Monday, Sep. 16, 1929

Hoover v. Influences

Without mentioning names but leaving no doubt whatever about whom he was talking. President Hoover picked up a paper and read to an assemblage of White House correspondents. As he read they looked more and more dumbfounded as if they did not believe a President of the United States could be so outspoken. Mr. Hoover read on. with a broad smile at their astonishment. When he had finished reading the correspondents asked whether this statement was for their information or whether they might give him as authority for the sense of it. His answer was that verbatim copies would be given them.

The statement began: "The President said: I have been much interested. . . ." What he was interested in was the disclosure in a New York court that "a naval expert'' had received more than $50,000 from "three naval shipbuilding corporations," for propaganda that he had carried on for a bigger Navy and against naval limitation.

That was clear enough. No one had any doubt that "a naval expert" was William B. Shearer and "three shipbuilding corporations" were Bethlehem Shipbuilding Corp., American Brown Boveri Corp., Newport News Shipbuilding & Dry Dock Co., whom Mr. Shearer has sued for a balance of $257,655 on a claim of $308,885 for propaganda services (TIME, Sept. 2)./-

But the President said yet more:

"A part of this propaganda has been directed to create international distrust and hate.

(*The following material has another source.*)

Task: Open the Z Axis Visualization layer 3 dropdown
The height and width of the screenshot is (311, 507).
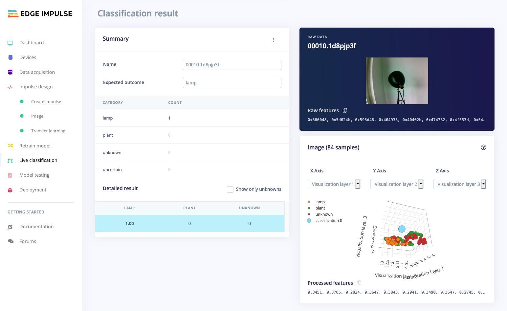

"I cannot believe that the responsible directors of these shipbuilding corporations have been a party to these transactions as reported in this lawsuit, but their statement of the case is needed. It is due to the public, it is due to the Government, and it is due to the corporations themselves.

"In the meantime, I have directed the Attorney-General to consider what action we can take.

"Unless the companies can show an entirely different situation to that which is purported in this suit, we are compelled to consider what measures can be proposed to free the country of such influences.

"I am making this statement publicly so that there can be no misapprehension of my determination that our present international negotiations shall not be interfered with from such sources and through such methods."

The three shipbuilding companies promptly issued denials. Eugene Gifford Grace, president of Bethlehem Ship-building which built the cruiser Northampton launched last week (see col. 2), said Lobbyist Shearer's suit was "without merit." Homer Lenoir Ferguson, president of Newport News Co. which built the cruiser Houston also launched last week, said that his company had never employed "Shearer or any one else to oppose disarmament." Clinton Lloyd Bardo, president of New York Shipbuilding Co. (subsidiary of American Brown Boveri) said the suit was "wholly unsupported by the facts."

/- For Mr. Shearer's comment on his activities as reported in TIME see Letters, p. 69.